• _PROBLEM DETAILS_
In the entries below, which lines run from the one containing "709x452 pixels. How" to the one containing "Open the About"? Copy exactly those lines, ends included, and no others.
---- SOURCE INFORMATION
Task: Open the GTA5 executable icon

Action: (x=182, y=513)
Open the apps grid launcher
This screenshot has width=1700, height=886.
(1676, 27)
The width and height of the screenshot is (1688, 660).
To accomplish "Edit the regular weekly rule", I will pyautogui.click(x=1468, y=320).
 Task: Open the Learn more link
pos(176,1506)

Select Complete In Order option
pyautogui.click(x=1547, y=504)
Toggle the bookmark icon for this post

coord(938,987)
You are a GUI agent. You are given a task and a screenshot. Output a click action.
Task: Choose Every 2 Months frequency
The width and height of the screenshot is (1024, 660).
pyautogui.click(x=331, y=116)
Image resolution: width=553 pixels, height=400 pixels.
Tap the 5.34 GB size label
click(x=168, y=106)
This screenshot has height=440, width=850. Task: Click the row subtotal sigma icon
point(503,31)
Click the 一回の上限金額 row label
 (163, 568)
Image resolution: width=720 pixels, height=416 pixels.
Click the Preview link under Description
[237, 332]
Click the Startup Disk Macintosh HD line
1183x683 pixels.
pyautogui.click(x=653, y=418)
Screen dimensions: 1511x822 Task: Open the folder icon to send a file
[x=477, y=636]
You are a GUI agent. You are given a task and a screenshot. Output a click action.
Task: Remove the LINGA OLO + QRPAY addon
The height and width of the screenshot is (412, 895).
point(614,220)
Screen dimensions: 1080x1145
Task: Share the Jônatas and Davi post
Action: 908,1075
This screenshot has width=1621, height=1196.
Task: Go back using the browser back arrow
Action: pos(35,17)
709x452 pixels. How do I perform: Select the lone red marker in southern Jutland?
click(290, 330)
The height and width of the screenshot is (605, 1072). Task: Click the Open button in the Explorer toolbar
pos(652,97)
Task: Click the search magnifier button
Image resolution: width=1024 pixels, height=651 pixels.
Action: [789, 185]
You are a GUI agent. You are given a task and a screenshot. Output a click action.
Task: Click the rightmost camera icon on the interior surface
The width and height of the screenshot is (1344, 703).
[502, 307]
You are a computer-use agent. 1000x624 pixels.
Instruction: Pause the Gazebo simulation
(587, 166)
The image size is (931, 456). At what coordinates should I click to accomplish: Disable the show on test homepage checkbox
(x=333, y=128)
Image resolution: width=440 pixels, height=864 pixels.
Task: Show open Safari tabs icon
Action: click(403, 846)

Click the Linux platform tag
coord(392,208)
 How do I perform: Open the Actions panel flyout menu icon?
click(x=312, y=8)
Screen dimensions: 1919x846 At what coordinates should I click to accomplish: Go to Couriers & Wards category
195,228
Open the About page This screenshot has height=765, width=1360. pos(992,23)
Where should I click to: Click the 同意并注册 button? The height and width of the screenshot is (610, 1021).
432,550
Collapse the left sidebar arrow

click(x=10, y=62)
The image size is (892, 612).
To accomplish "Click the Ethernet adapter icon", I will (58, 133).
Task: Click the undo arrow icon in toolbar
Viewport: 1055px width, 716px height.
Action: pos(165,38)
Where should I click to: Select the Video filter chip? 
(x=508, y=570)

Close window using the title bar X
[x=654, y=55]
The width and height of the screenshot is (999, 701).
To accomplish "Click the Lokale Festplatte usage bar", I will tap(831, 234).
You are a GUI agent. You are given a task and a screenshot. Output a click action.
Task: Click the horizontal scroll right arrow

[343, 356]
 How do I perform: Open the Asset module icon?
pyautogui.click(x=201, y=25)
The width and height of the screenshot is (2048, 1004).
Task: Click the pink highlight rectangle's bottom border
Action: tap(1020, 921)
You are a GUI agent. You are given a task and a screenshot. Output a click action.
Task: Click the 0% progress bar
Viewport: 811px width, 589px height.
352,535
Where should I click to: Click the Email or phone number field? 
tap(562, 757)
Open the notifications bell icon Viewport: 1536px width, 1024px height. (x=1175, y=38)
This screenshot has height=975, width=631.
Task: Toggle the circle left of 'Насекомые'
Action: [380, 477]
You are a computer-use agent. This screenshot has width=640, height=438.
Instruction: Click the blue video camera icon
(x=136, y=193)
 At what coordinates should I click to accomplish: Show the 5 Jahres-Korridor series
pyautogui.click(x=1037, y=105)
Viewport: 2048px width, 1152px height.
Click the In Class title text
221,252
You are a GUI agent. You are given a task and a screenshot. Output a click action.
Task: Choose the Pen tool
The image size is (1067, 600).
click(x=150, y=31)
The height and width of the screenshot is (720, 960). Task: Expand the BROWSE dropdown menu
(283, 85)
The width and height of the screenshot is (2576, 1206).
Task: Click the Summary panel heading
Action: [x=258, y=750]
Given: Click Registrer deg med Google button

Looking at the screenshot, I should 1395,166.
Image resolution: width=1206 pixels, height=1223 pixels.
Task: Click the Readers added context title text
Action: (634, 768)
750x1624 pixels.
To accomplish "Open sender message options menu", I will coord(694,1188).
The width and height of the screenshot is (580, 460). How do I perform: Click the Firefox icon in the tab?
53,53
--------
• _EXERCISE ANSWER_
709x452 pixels. How do I perform: Select the lone red marker in southern Jutland?
click(290, 330)
The height and width of the screenshot is (605, 1072). Task: Click the Open button in the Explorer toolbar
pos(652,97)
Task: Click the search magnifier button
Image resolution: width=1024 pixels, height=651 pixels.
Action: [789, 185]
You are a GUI agent. You are given a task and a screenshot. Output a click action.
Task: Click the rightmost camera icon on the interior surface
The width and height of the screenshot is (1344, 703).
[502, 307]
You are a computer-use agent. 1000x624 pixels.
Instruction: Pause the Gazebo simulation
(587, 166)
The image size is (931, 456). At what coordinates should I click to accomplish: Disable the show on test homepage checkbox
(x=333, y=128)
Image resolution: width=440 pixels, height=864 pixels.
Task: Show open Safari tabs icon
Action: click(403, 846)

Click the Linux platform tag
coord(392,208)
 How do I perform: Open the Actions panel flyout menu icon?
click(x=312, y=8)
Screen dimensions: 1919x846 At what coordinates should I click to accomplish: Go to Couriers & Wards category
195,228
Open the About page This screenshot has height=765, width=1360. pos(992,23)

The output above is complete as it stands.